March 2 to March 8
Gunfire rang out along the shore of the frontline island of Lieyu (烈嶼) on a foggy afternoon on March 7, 1987. By the time it was over, about 20 unarmed Vietnamese refugees — men, women, elderly and children — were dead. They were hastily buried, followed by decades of silence.
Months later, opposition politicians and journalists tried to uncover what had happened, but conflicting accounts only deepened the confusion. One version suggested that government troops had mistakenly killed their own operatives attempting to return home from Vietnam.
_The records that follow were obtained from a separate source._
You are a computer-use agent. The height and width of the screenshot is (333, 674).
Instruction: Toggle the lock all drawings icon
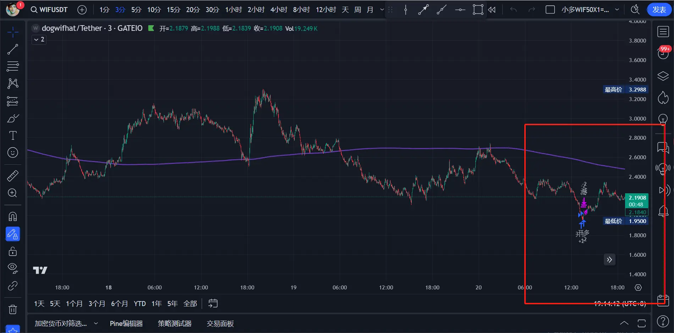coord(13,251)
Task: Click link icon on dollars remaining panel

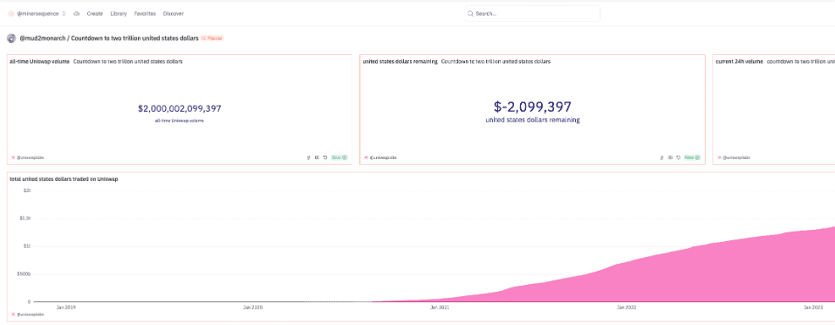Action: coord(662,158)
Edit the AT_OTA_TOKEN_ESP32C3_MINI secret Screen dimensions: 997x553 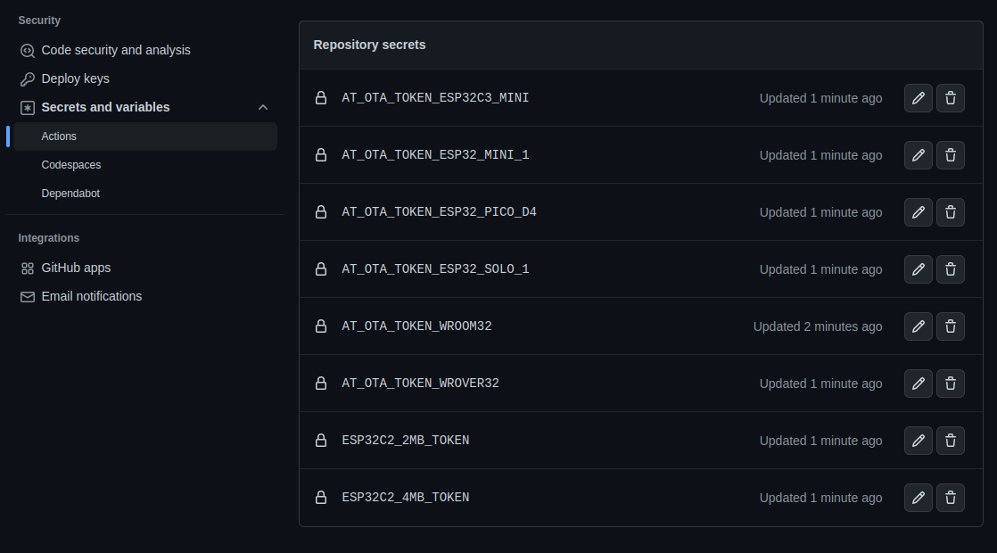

Photo courtesy of Wikimedia Commons
The military maintained that the victims were “communist bandits” possibly sent by Beijing to infiltrate Taiwan, and therefore barred from landing under any circumstances. Previously, an officer who had allowed two Chinese refugees to seek shelter was punished, reinforcing this hardline policy.
Still, commanding officers, including General Chao Wan-fu (趙萬富), lost their posts, and the soldiers were convicted for failing to report the incident, ultimately receiving suspended sentences.
Only when Hau Pei-tsun (郝柏村), who was chief of general staff at the time, published his diary in 2000 was it revealed that the victims were indeed Vietnamese refugees. The Control Yuan released a detailed report in 2022, but the victims’ families continue to seek answers.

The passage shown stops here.